Individuality is the root of extensive philosophical discussion, and the topic of cloning puts modern-day actuality behind these debates. The personality concept is at the forefront of the cloning argument, omitting the procedure’s scientific drawbacks, as “the uniqueness of individuals would be in some way impaired by cloning” (Tooley, 2016, p. 161). Thus, examining bioethics permits evaluating the concept of cloning on a metaphysical scale more accurately.
Bioethics as a Separate Branch of Philosophy
The scope of bioethics is constrained within the subject of scientific advancement and its effect. The origins of the issue, stemming from the Second World War and a direct historical encroachment on human autonomy, make it especially acute in an ethical sense (Campbell, 2017). Bioethics, thus, has the right to be treated as an independent philosophical school of thought, with its topic and methodology.
Cloning Through Distinct Philosophical Perspectives
Having identified the background and the definition of the presented concept, examining the issue through different lenses becomes an achievable possibility. Cloning may be shown at the same time as beneficiary and detrimental (Tooley, 2016). Of the two most appropriate approaches, it is possible to identify two types of utilitarianism and human rights as permitting to cover the ethical side of the topic most fully.

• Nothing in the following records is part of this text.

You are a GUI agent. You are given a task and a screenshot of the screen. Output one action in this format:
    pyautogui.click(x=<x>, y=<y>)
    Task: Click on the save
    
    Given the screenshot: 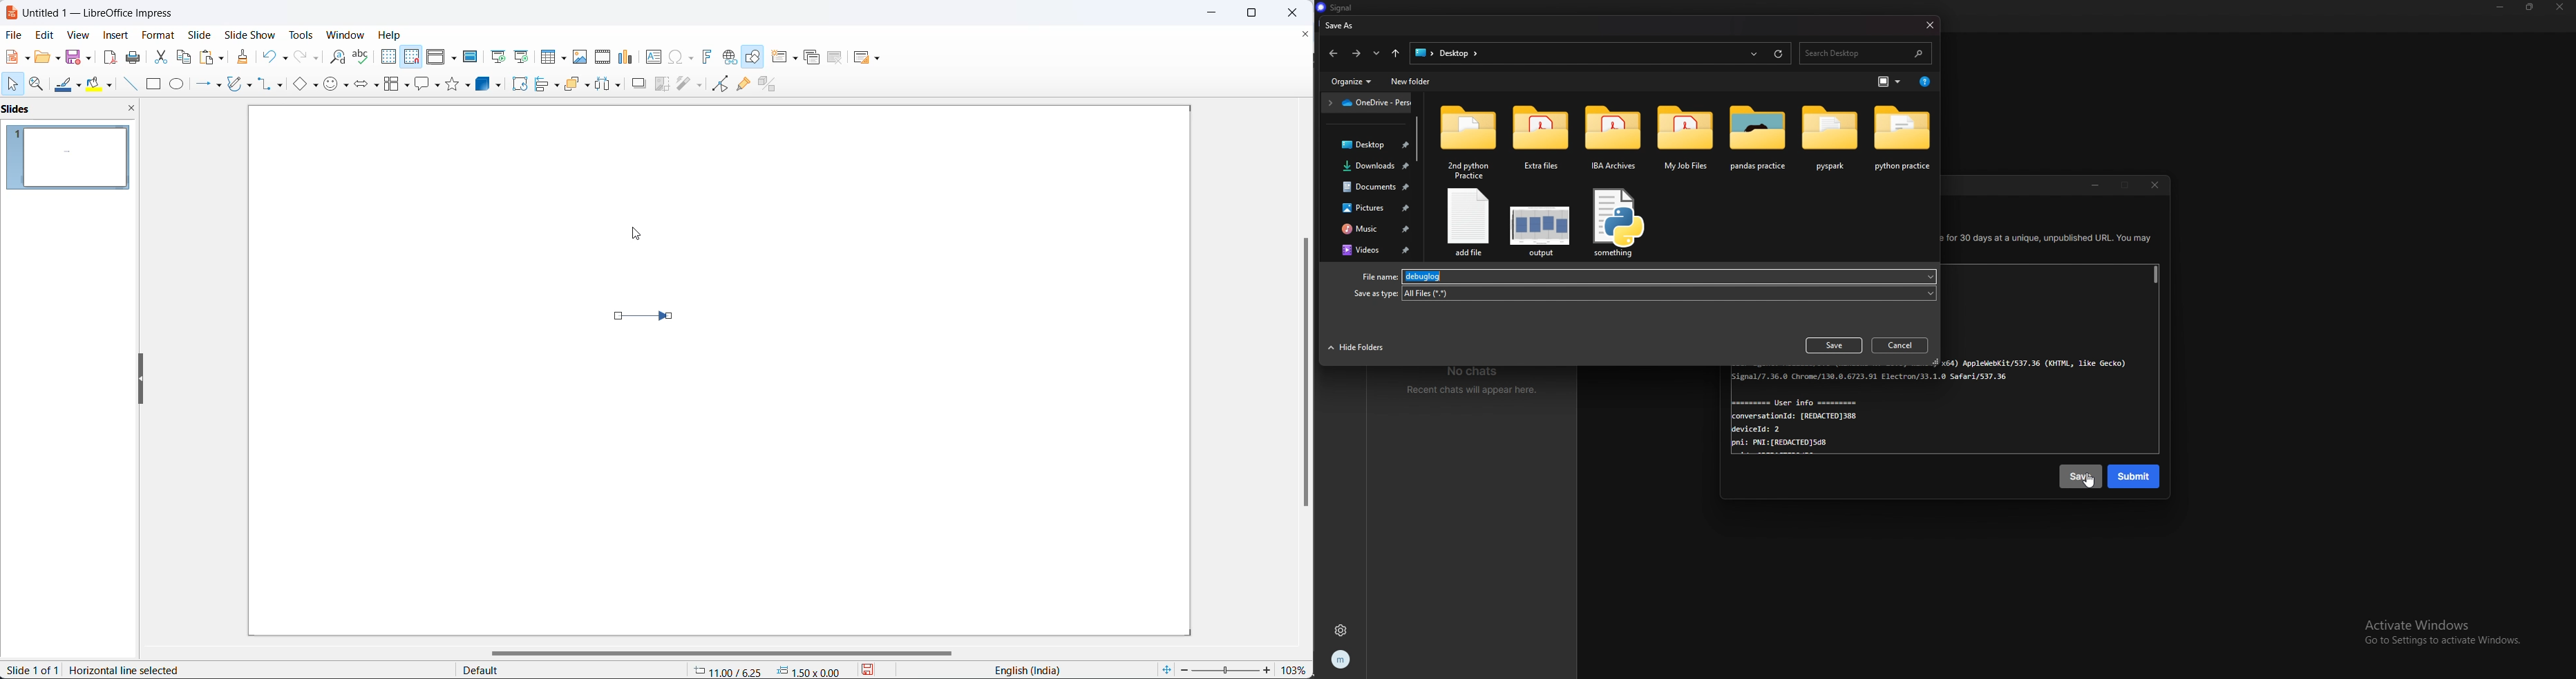 What is the action you would take?
    pyautogui.click(x=873, y=670)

Both Mill’s and Bentham’s conceptions agree on the fact that a thing becomes good when it is favorable to people. Judging by the concept of plurality benefit, cloning becomes an apparent positive occurrence, with the few making life better for the majority (Campbell, 2017). Diverging into the differences between the two types of utilitarianism permits noting the minor differences in what benefit is and how it may be achieved.

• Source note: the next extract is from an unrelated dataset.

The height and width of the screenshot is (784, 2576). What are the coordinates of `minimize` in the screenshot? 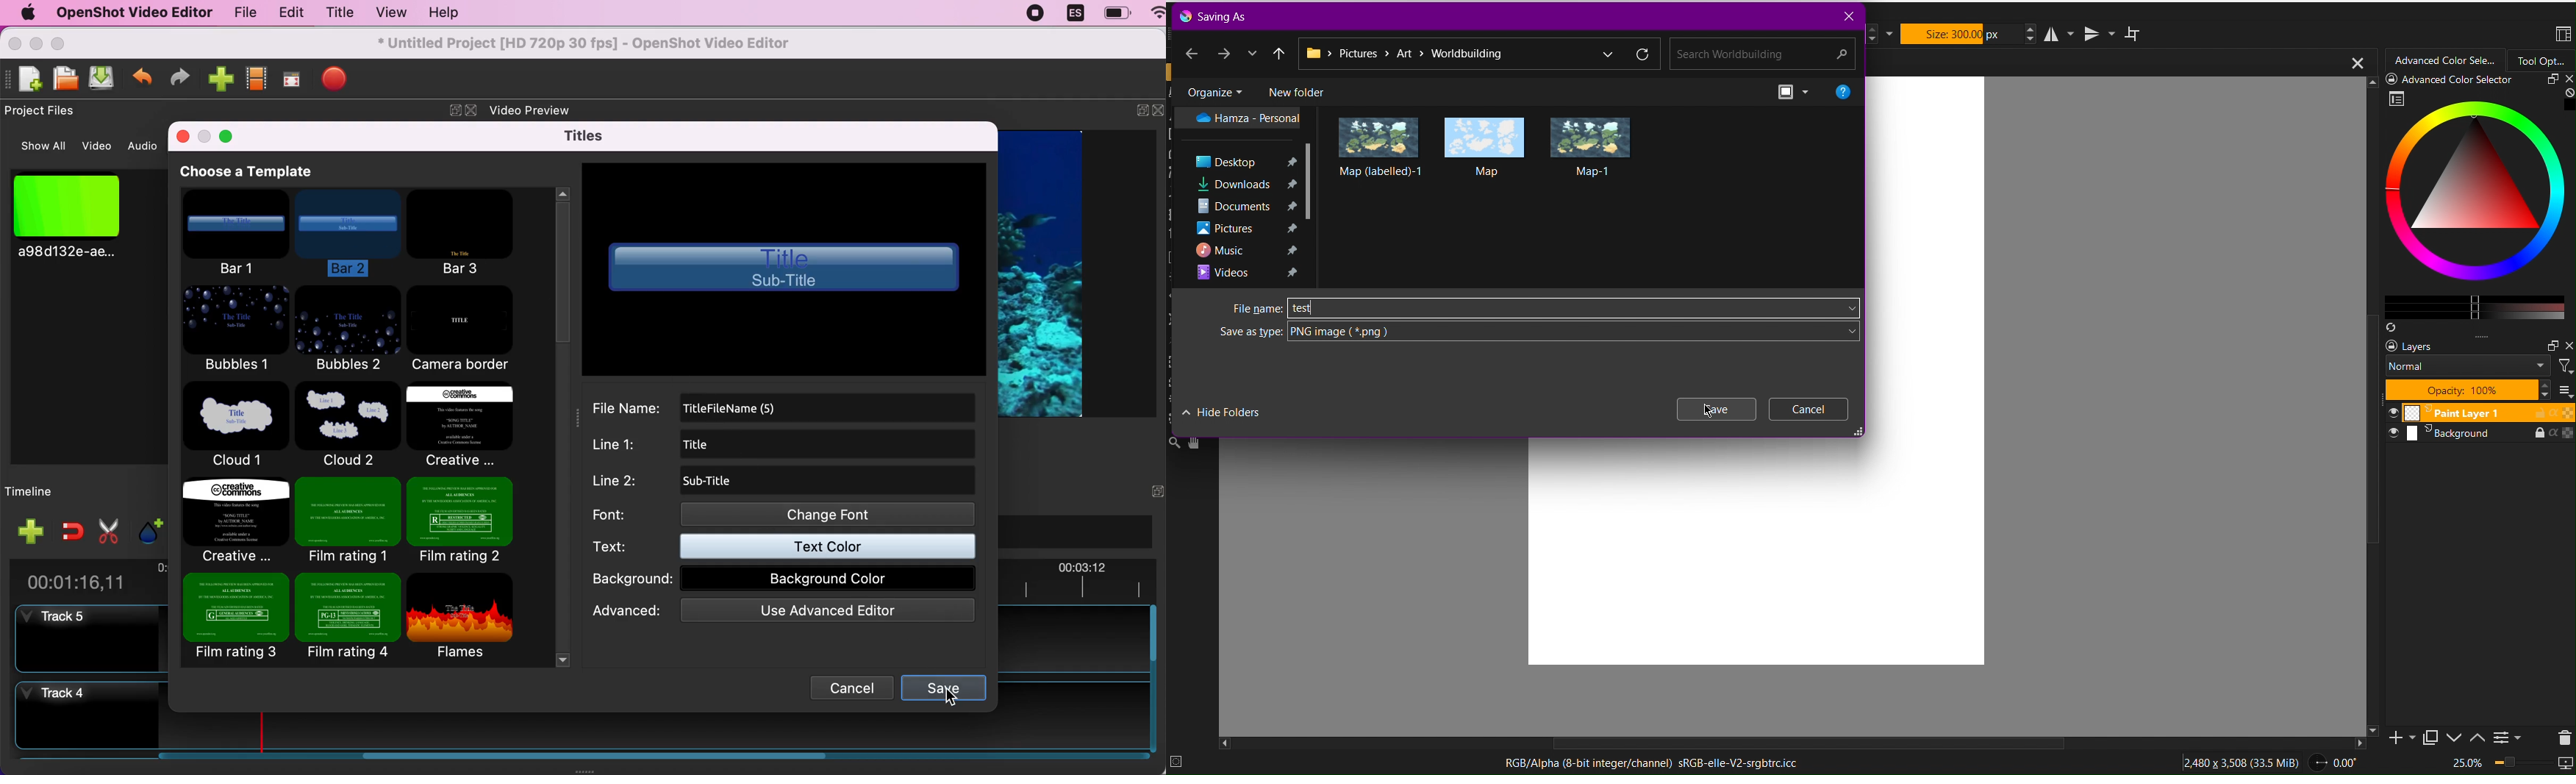 It's located at (205, 135).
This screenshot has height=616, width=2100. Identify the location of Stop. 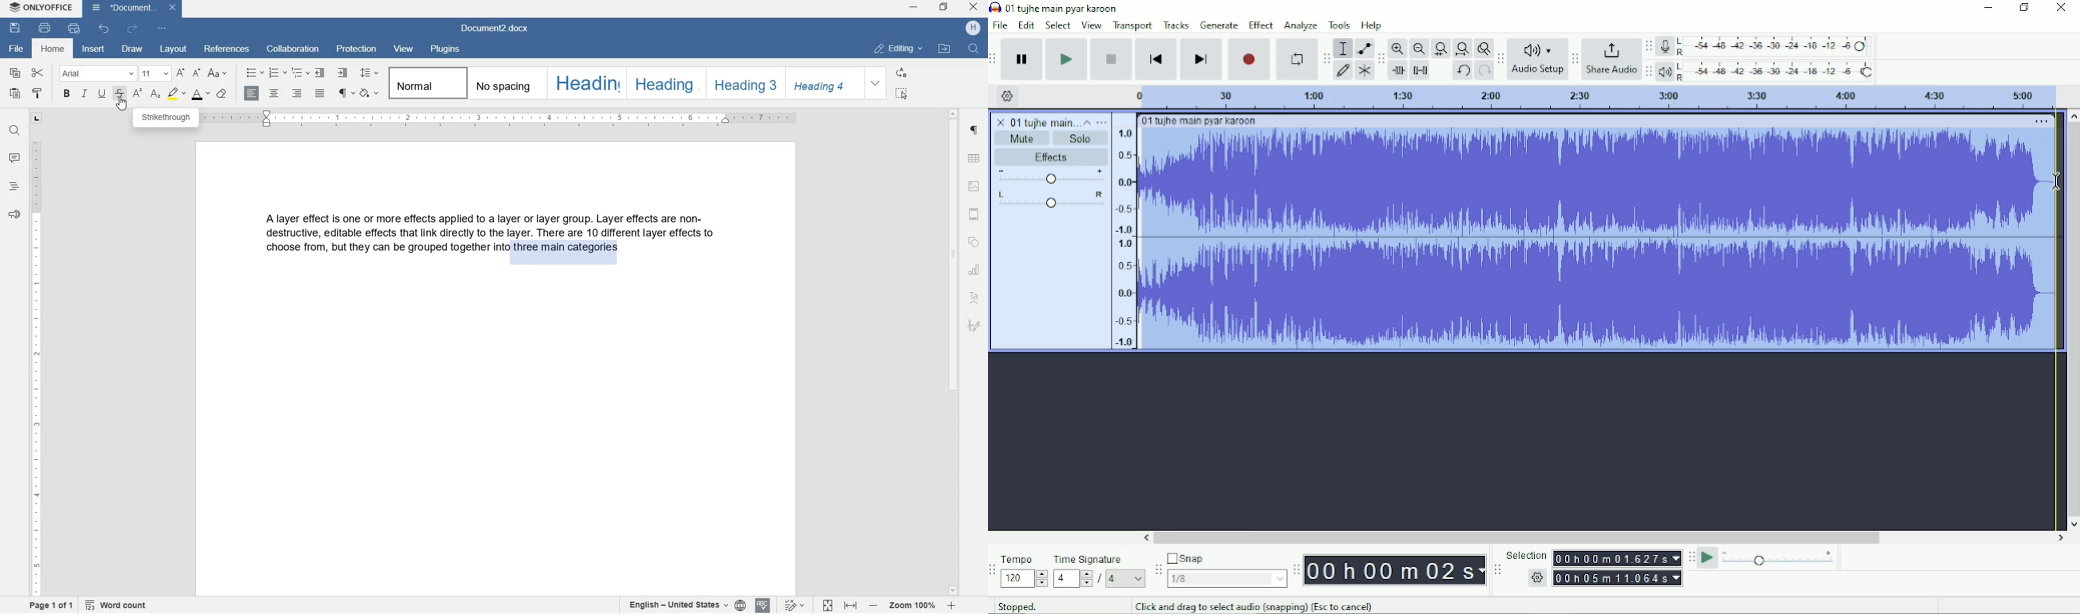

Philosophy of human rights, on the other hand, argues in favor of the privileges of the individual. Within it, cloning becomes an encroachment on individuality and free choice, intrusions on which Tooley (2016) attempts to dispel. Thus, considering the effect of genetics on destiny permits bringing the cloning debate to an entirely new level of philosophical discussion, even if from an undermining point of view.

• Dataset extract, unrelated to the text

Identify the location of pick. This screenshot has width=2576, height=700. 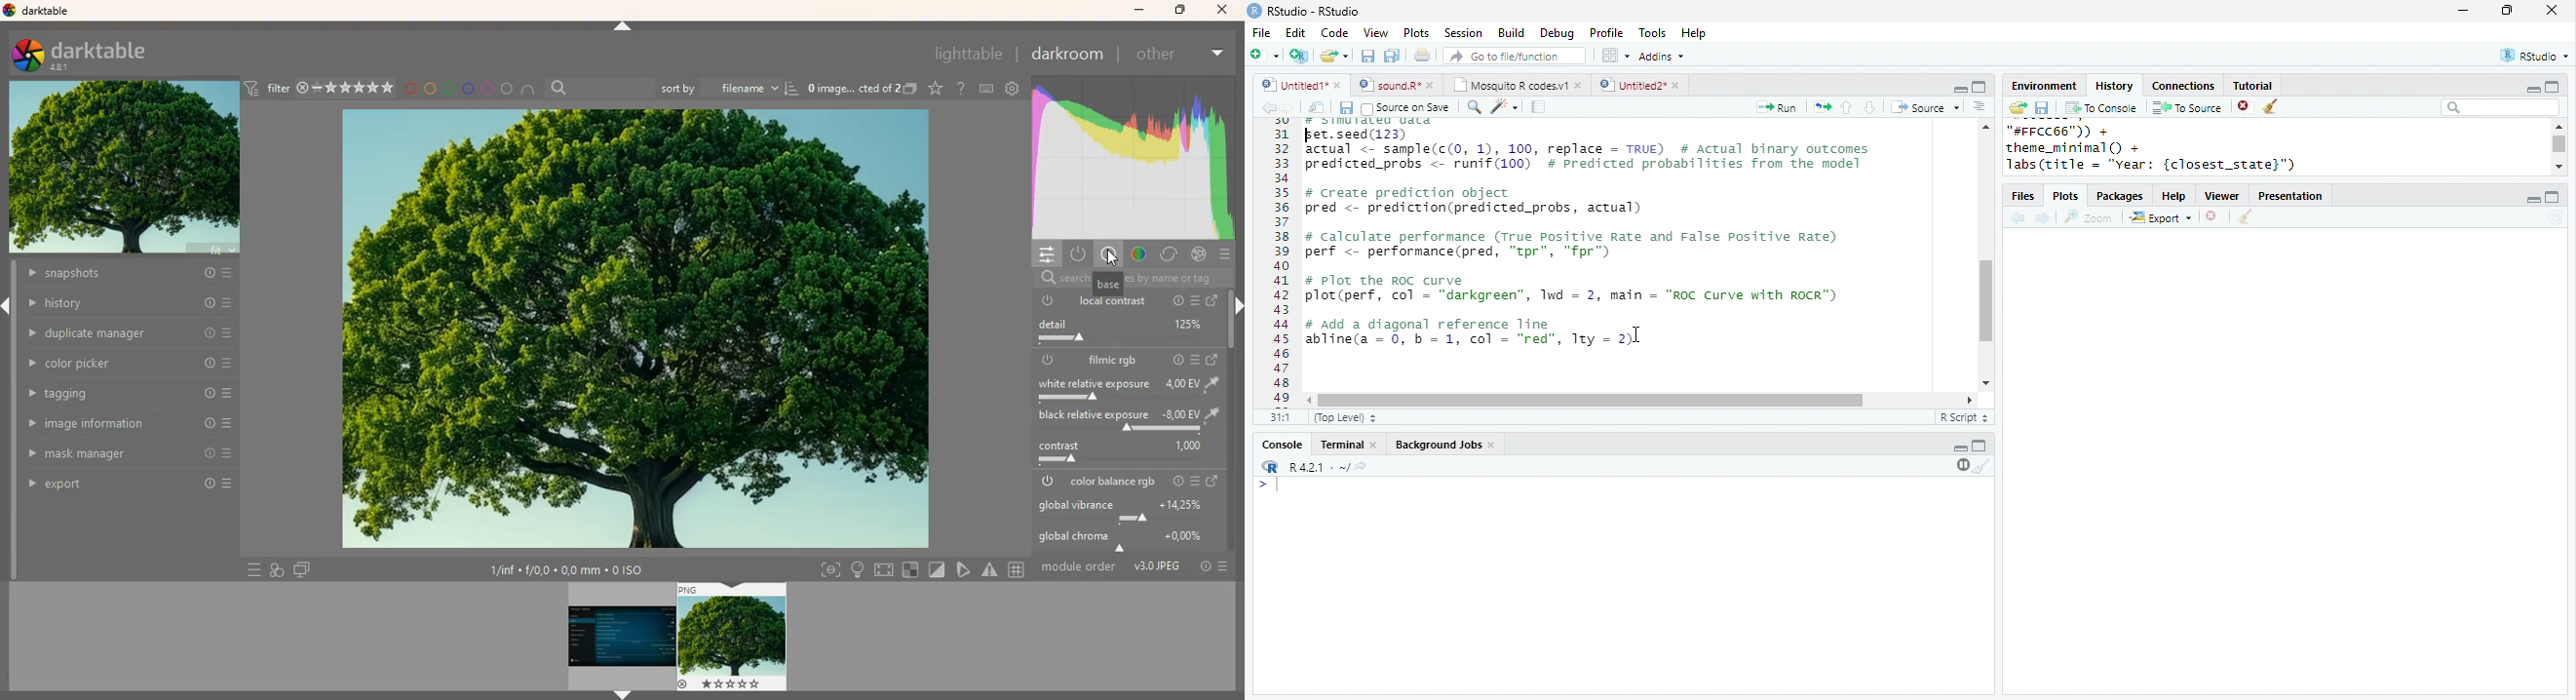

Evaluating the issue of cloning from an individual and societal point of view opens it up from different perspectives. Effectively, as an ethical conception, at the current level of technological advancement, it may never be absolved or condemned. Therefore, just as the issue of human experimentation remains equally questionable from the perspective of ethics, so does the evaluation of cloning remain the domain of sci-fi authors primarily.
Campbell, A. V. (2017). Bioethics: The basics. (2nd ed.).New York, NY: Routledge.
Tooley, M. (2016). The moral status of the cloning of humans. In H. Kuhse, U. Schüklenk, & P. Singer (Eds.), Bioethics: An anthology. (3rd ed.) (pp. 156-172). Malden, MA: John Wiley and Sons Inc.